Follow these 5 Tips and Never go wrong when Selecting a SIP

Posted by Avinash Meheta
1
Jun 13, 2018
658 Views

The ability to invest a small amount on a regular basis has made SIP in mutual funds a go-to option for millions of new investors. While fund houses have made the online investment process very quick and simple, most of the investors struggle when it comes to selecting the right SIP scheme for their investment.

If you are new to mutual funds and are struggling with the same, here are a few tips that can help-

1. Understand your Objective

While you might be investing for your retirement, someone else might be investing to buy a new car. Every investor has a different investment objective. The mutual funds can be differentiated on the basis of your objectives.

For instance, while equity funds are recommended for long-term wealth creation, debt funds are known for short-term goals and stability.
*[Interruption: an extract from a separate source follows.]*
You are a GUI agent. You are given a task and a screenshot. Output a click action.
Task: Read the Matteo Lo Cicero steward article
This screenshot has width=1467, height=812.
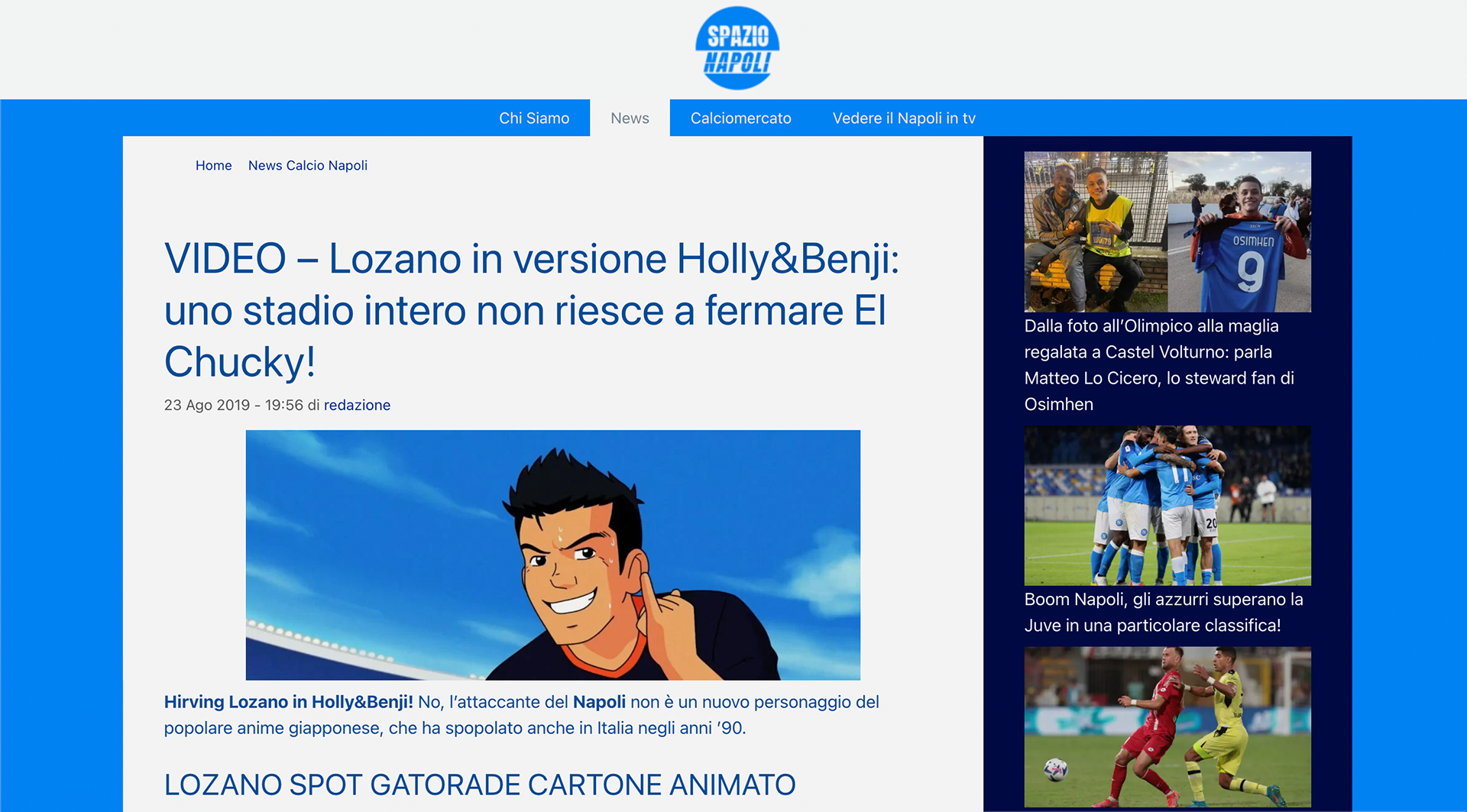click(x=1159, y=365)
Understanding your objectives can make it easier for you to select the right scheme.

2. Know how Much Risk you are Comfortable With

Apart from the objective, you also need to consider your risk appetite when selecting the right mutual fund scheme. No matter what kind of fund you choose, know that every type of mutual fund carries some amount of risk.
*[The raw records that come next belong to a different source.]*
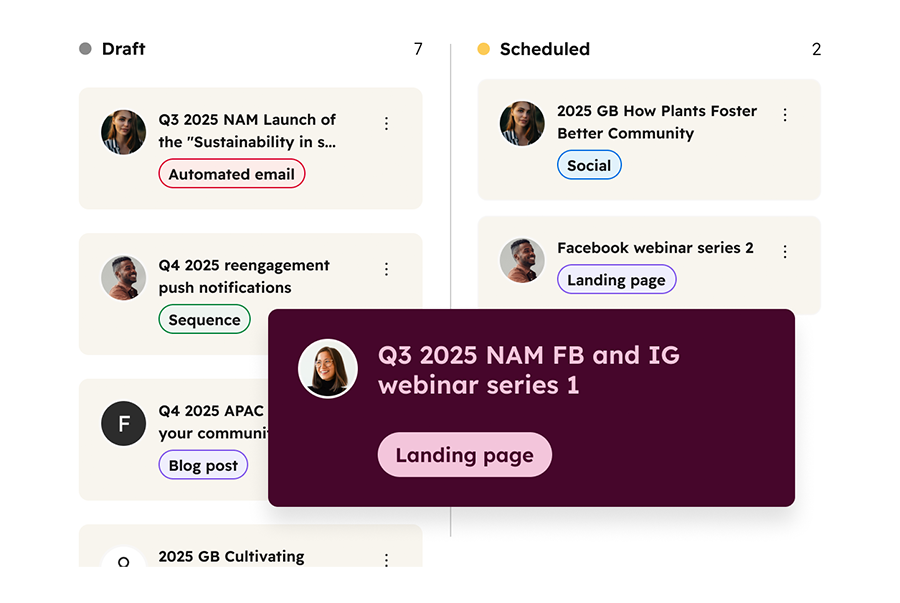The image size is (900, 603).
Task: Click the F initials avatar on APAC card
Action: click(x=123, y=423)
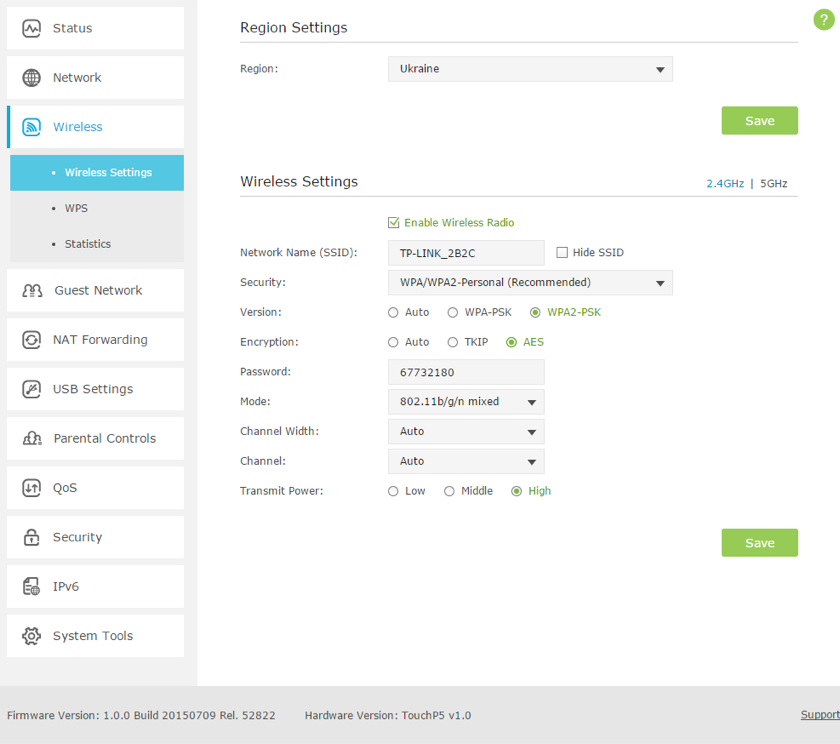Screen dimensions: 840x744
Task: Switch to the 5GHz band tab
Action: coord(773,184)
However, the risk can significantly vary between funds. For instance, a low-cap equity fund is generally way more volatile than a large-cap equity fund or a debt fund. Knowing your risk appetite can help you select the right type of fund. 

3. Past Performance of the Fund

Once you have chosen a particular type of fund for your SIP and know your risk appetite, the next step is to check the past performance of the top funds in the selected category. For instance, if your choice of fund is equity fund, review the past performance of at least top ten equity funds.

Not just the returns of last one year, make sure that you also check the performance in the previous 3-5 years to get a clear idea of how the fund performs under different market conditions.

4. Know more about the Fund House

When you invest in a mutual fund, you permit the fund house to manage your money on your behalf. Can you trust anyone with your hard-earned money? As a result, it is essential to know as much about the fund house of your selected mutual fund scheme as possible.

Check their market reputation, industry experience, fund manager, other schemes offered by the fund house, etc. to make sure that you have selected a reputed company.

5. Use SIP Calculator

Before investing in a mutual fund, every investor wants to know the returns that they can expect from their investment. A SIP calculator can be very helpful here.

These online tools allow you to select a SIP amount and returns that you expect in a year. Once these details are inserted, the tool will instantly calculate the returns that you can expect in 1 year, 3-years, and more.

SIPs allow you to start investing in mutual funds with as little as Rs. 500, making them one of the best ways to start investing at an early age. Now that you know a few handy tips to pick the right SIP scheme, use this knowledge to begin your mutual fund investment journey successfully.